0

I have multiple computation trees in my python toolkit, but not all are requiered for the current analysis:

a1 = build_a1().persist()
a2 = build_a2(a1).persist()
a3 = build_a3(a2)

b1 = build_b1().persist()
b2 = build_b2(b1).persist()
b3 = build_b3(b2)

Then I am only interested in the 'a' branch so I do:

a3.compute()     # Target result, very long to compute
a[1,2].compute() # Intermediate cached result, quick in-memory access

The issue is that when I use persist(), it automatically starts an asynchronous distributed computation on every item (ie: a*, b*), even if I am finally only interested in a specific branch.
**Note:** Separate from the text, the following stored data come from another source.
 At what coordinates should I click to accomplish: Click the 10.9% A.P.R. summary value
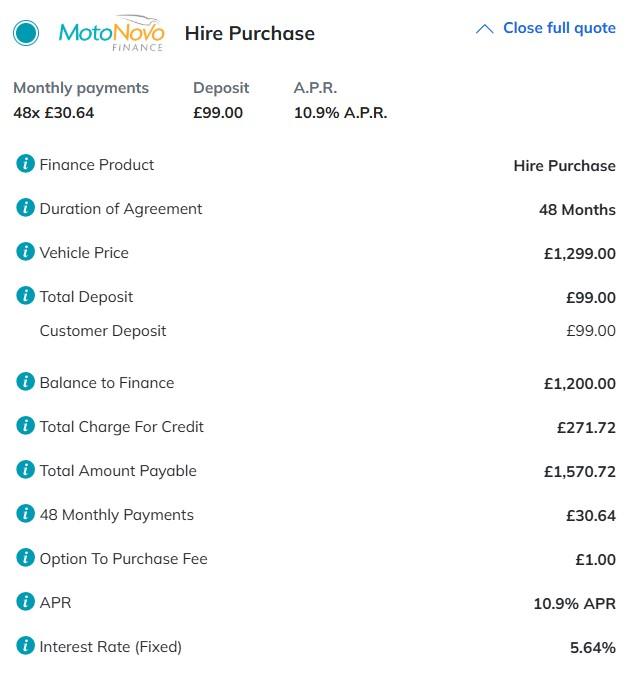[340, 113]
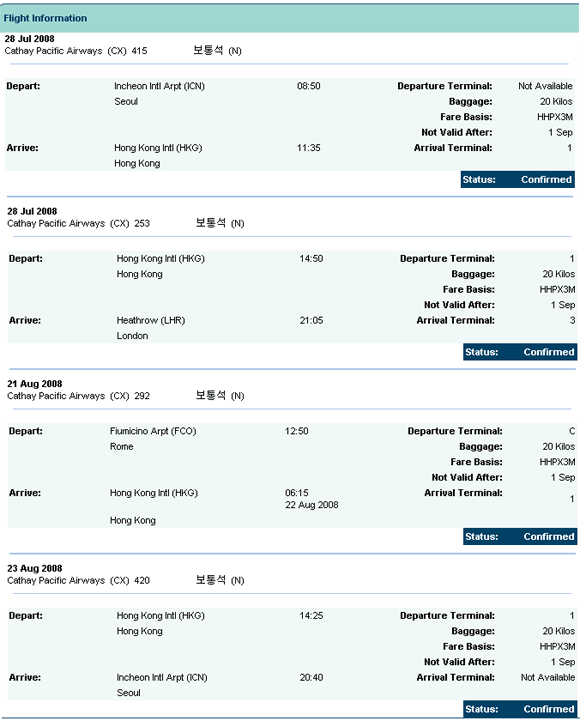The image size is (580, 721).
Task: Click the 08:50 departure time
Action: 309,86
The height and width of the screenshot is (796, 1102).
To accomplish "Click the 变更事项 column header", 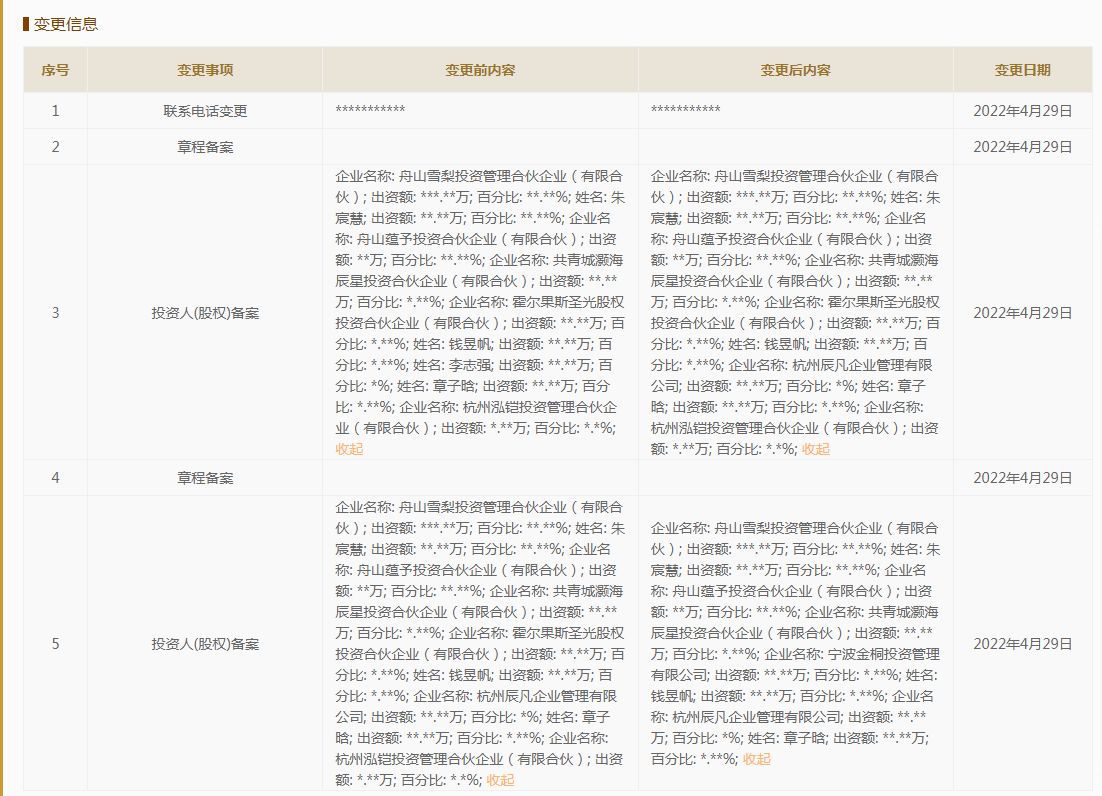I will click(205, 70).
Ideally, I want persisting delayed but starting the computation later with either:

d.persist(compute=False)

or

@dask.delayed(keep_in_memory=true)
def build_a1():
    [...]
epizut
  • 3
  • 3
  • I'm not sure I fully understand your question... but AFAIK `persist` is supposed to trigger some computation, right? It's just different from `compute` in the sense that it results in a set of futures. See: [dask docs](https://docs.dask.org/en/stable/custom-collections.html?#persist) and [this SO answer about the functions](https://stackoverflow.com/a/41807160/11390523) – pavithraes Oct 14 '21 at 09:54
  • My goal is to flag the future computation result as in-memory if computed later. – epizut Oct 14 '21 at 09:58
  • I want to pin to memory a few intermediate results but not start the computation ASAP. Imagine you have a toolkit with a lot of ready to run delayed (ie: data accessor), but you want to let the final toolkit user decide which delayed he wants to run while keeping key intermediate results in-memory for a future run – epizut Oct 14 '21 at 10:04
  • What programming language does this question refer to? – Fabrício Pereira Oct 15 '21 at 13:00
  • @FabrícioPereira python 3 – epizut Oct 15 '21 at 14:18
  • Then I suggest you edit the title to specify this. – Fabrício Pereira Oct 15 '21 at 14:38

0 Answers0